What if ARM isn't more efficient than the other Server processors?

Wired has a post on why Google will embrace cell phone chips (aka ARM).

I've blogged on the concept of little green servers built on Atom and ARM, but what if ARM isn't more efficient than an x86 server?  Here are some thoughts that are running through my mind.

  1. ARM is built on RISC which is more efficient
    1. The ARM architecture describes a family of RISC-based computer processors designed and licensed by British company ARM Holdings.
  2. Intel has not stood still and its processors are focused on efficiency and they have embraced the micro server category with the Intel Atom
    1. NewImage
    2. And focuses a lot on migrating users from RISC to Intel. http://www.intel.com/content/www/us/en/risc-migration/server-migration-transition-to-intel-based-solutions.html
    3. Which would make you think Intel has focused on how it can outperform RISC when there is heavy IT loads.
  3. Part of the ARM energy savings for mobile is the ability to shut down energy consumption during idle times.  But, if you have a highly utilized server with many VMs on it, when is the idle time?
  4. IBM has shipped RISC server chips for years and it works for IBM well enough that there are no rumors of them to switch to ARM.
    1. The POWER7 superscalar symmetric multiprocessor architecture was a substantial evolution from the POWER6 design, focusing more on power efficiency through multiple cores and simultaneous multithreading (SMT).[6] The POWER6 architecture was built from the ground up for frequencies, at the cost of power efficiency and achieved a remarkable 5 GHz.
  5. HP had PA-RISC.  Sun/Oracle has SPARC.
Intel's biggest margin business is its server processors and they will do anything to defend its market share.

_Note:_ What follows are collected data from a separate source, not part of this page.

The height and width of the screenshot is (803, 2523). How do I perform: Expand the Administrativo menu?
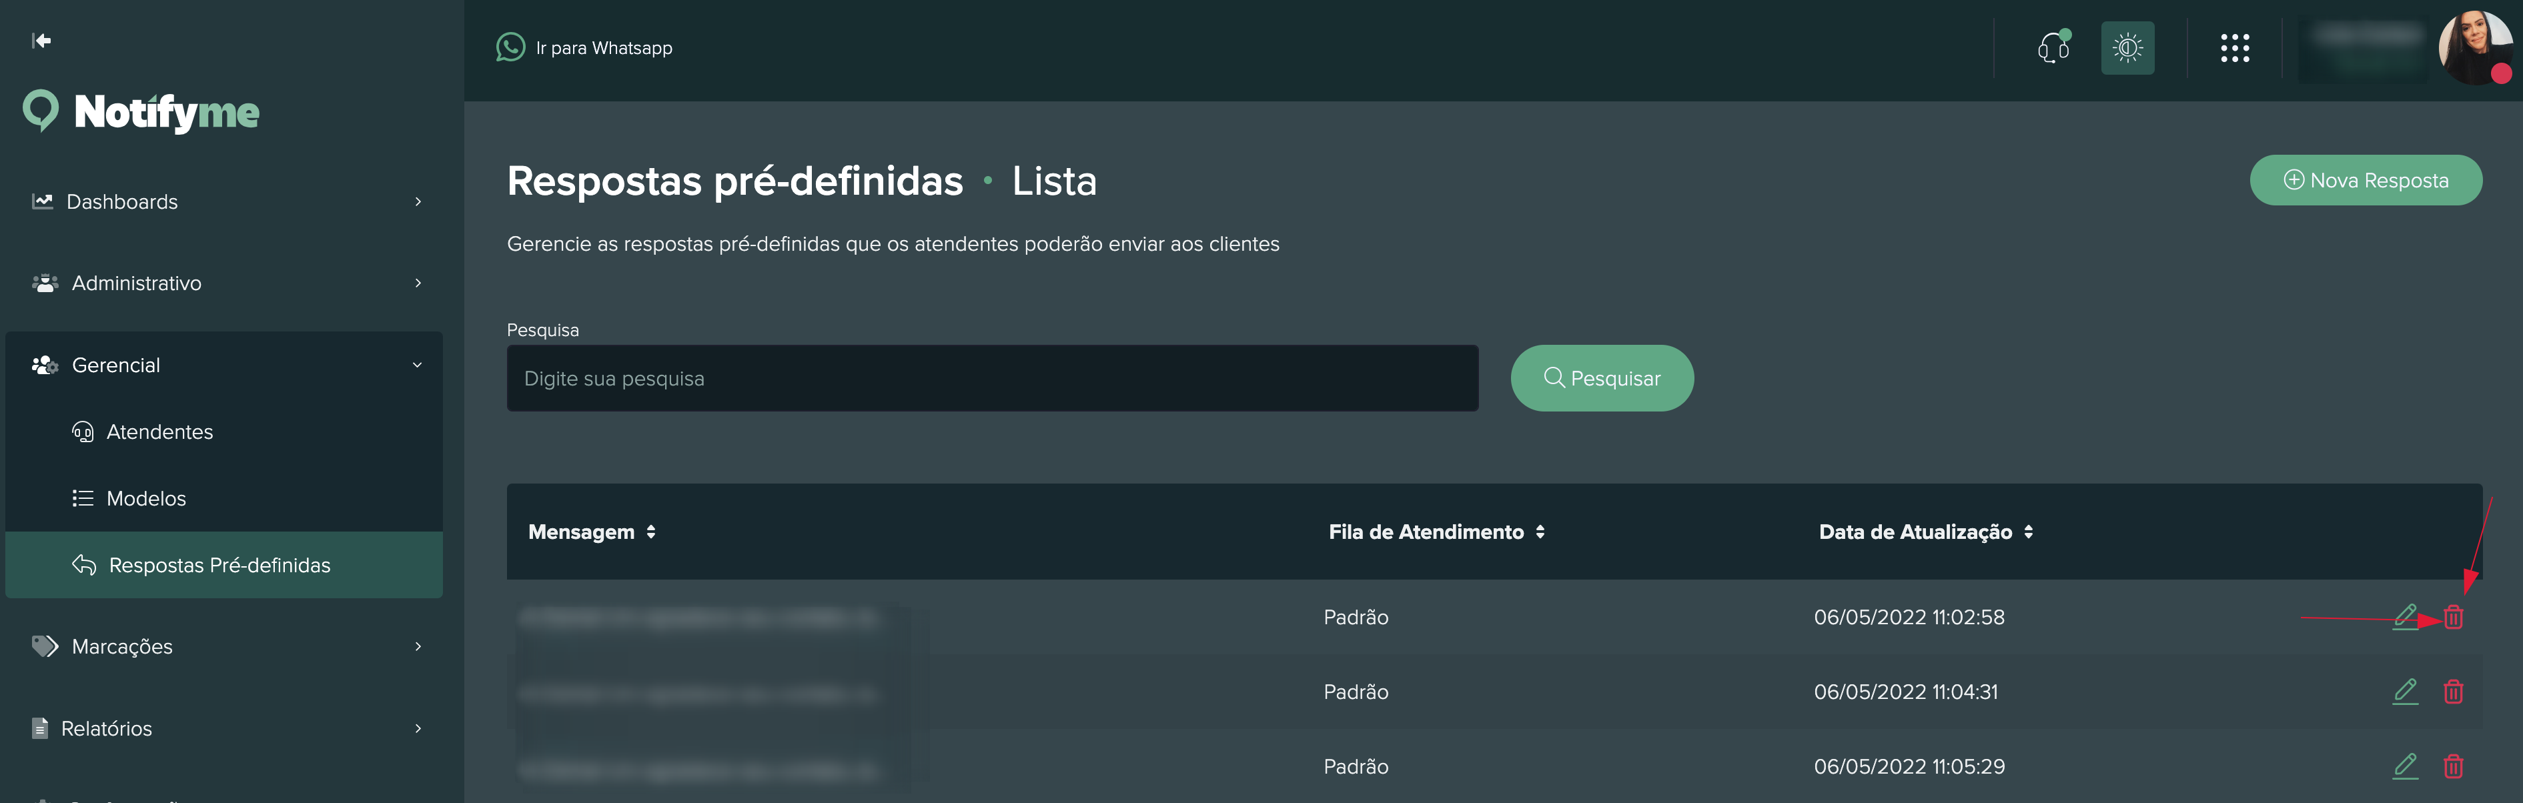tap(136, 283)
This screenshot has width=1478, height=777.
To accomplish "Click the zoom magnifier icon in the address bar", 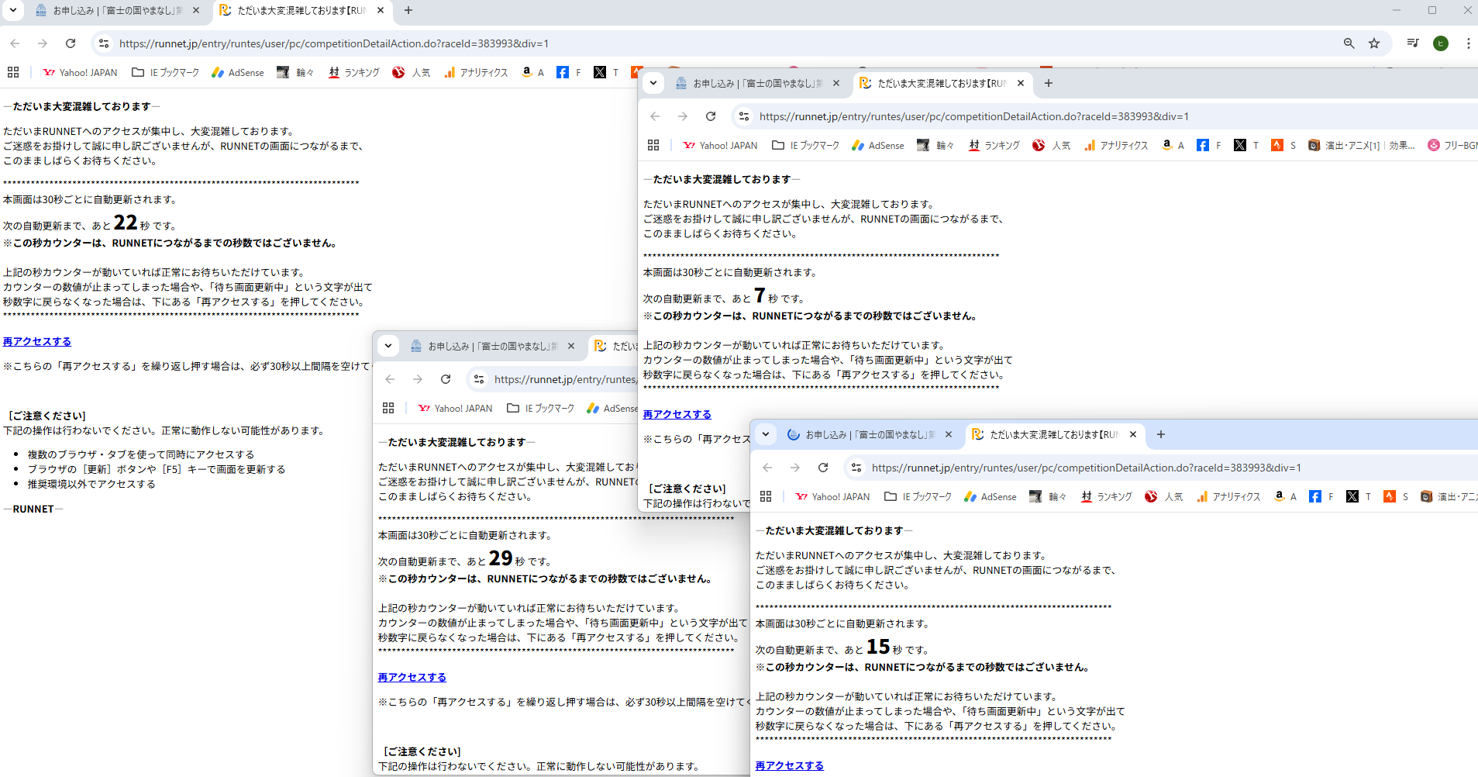I will point(1349,43).
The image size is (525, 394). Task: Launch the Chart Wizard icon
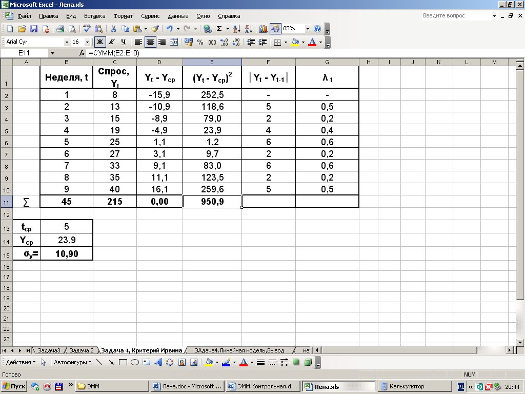pos(264,29)
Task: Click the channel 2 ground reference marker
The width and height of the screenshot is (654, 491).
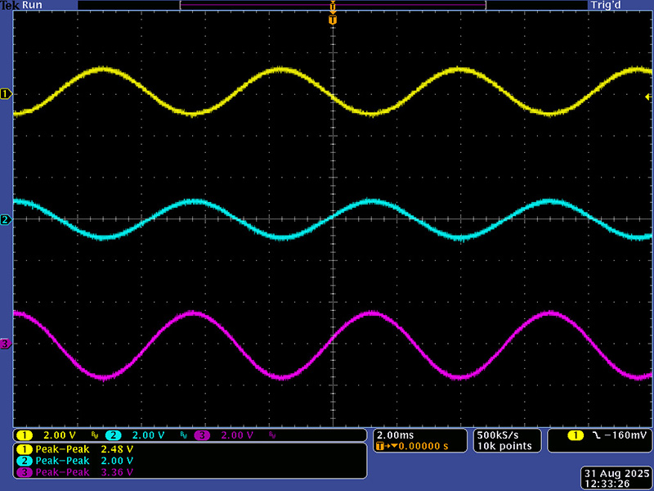Action: click(x=6, y=220)
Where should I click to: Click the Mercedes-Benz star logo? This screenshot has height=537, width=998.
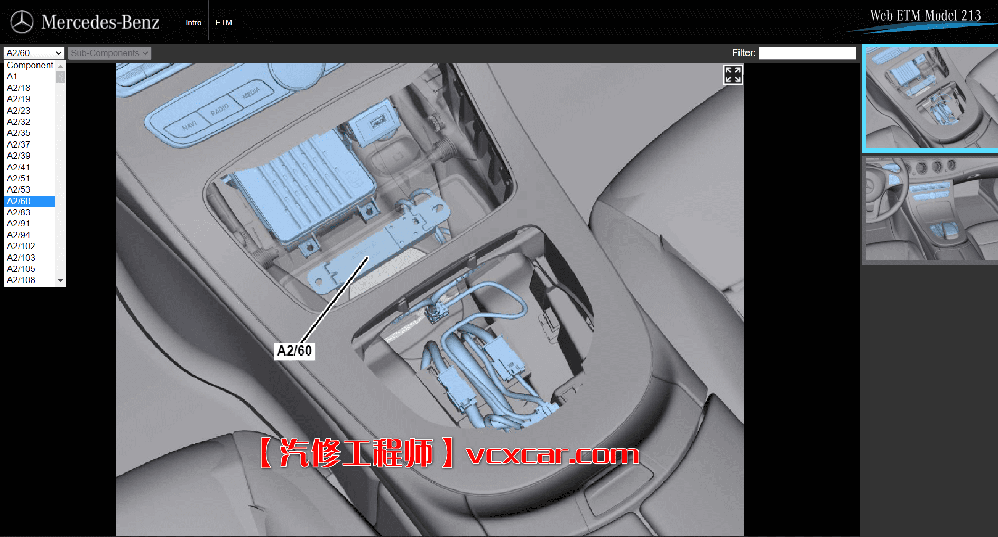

The way some people write it is absolute that ARM's arrival will replace x86 servers.  What if they are wrong and x86 has a price performance that meets the market needs. Intel can survive longer than most of the ARM developers, except Samsung.  Samsung are the one guys who you don't want to under estimate.  Now if you think about Samsung being able to create new always-on servers for things like your home, media centers, cars, small offices, then that is different.  When you think of all the disconnected ARM processors in your home in your Routers is one example.  Should there be a better home server appliance that can connect your home devices.

ARM's potential in servers may be in new markets, not in the data center.